- _About this task_: A single figure is required: the number of lines below in which the word "field" occurs.

- _Extracted entries_:
--- --- ---
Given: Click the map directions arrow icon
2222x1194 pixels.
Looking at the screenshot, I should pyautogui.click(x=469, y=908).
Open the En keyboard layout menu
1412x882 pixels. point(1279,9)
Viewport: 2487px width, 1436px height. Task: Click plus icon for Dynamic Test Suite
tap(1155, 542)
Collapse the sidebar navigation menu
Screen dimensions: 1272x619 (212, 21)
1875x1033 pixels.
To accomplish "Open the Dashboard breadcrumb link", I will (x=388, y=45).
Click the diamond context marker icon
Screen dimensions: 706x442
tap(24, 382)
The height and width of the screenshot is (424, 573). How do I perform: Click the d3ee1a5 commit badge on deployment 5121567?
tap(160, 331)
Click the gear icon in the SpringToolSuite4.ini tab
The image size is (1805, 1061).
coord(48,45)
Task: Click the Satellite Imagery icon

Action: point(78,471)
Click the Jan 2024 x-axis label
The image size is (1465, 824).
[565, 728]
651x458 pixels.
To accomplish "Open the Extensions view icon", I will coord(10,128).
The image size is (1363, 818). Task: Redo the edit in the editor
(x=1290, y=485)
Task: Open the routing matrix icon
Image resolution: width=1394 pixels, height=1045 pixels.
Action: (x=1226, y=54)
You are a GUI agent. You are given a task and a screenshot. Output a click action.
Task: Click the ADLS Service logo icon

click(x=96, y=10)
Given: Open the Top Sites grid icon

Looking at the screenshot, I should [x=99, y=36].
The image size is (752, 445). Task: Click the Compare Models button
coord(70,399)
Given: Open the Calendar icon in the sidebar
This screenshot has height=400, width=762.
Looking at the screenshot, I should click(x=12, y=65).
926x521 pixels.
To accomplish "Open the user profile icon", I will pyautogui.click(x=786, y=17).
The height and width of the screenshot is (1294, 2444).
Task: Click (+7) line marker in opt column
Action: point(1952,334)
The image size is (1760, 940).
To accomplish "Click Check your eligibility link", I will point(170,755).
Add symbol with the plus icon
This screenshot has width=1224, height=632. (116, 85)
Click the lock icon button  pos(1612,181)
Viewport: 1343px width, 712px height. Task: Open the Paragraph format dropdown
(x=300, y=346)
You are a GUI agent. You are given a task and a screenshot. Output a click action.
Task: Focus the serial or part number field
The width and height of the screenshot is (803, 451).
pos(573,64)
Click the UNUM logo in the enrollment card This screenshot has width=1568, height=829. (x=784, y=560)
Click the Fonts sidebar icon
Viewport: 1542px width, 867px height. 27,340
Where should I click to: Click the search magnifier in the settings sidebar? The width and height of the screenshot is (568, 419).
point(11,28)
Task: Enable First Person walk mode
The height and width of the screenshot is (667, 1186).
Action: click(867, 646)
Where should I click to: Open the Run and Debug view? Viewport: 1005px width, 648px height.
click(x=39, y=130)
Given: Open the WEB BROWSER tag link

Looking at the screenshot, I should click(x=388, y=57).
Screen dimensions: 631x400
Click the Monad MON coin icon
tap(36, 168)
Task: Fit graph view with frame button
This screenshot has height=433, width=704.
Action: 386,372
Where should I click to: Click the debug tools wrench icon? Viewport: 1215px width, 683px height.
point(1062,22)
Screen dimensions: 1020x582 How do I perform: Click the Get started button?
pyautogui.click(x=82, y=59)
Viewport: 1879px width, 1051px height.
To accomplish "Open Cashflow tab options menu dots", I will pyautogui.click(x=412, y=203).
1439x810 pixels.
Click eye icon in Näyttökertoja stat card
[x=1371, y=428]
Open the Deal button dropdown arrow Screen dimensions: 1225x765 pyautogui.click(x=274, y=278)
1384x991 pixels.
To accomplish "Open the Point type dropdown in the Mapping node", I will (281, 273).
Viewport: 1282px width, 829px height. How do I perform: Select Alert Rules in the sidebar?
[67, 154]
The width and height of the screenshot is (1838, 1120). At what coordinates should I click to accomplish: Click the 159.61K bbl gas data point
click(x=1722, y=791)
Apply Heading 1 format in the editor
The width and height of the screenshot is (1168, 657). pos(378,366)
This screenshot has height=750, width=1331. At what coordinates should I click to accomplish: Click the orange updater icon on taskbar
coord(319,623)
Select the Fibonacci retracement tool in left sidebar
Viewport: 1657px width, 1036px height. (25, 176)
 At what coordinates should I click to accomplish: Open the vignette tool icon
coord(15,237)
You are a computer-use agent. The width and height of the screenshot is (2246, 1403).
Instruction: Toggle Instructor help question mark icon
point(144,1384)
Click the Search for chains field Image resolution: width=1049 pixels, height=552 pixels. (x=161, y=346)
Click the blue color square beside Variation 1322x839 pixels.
--- --- ---
- _Exercise output_: 2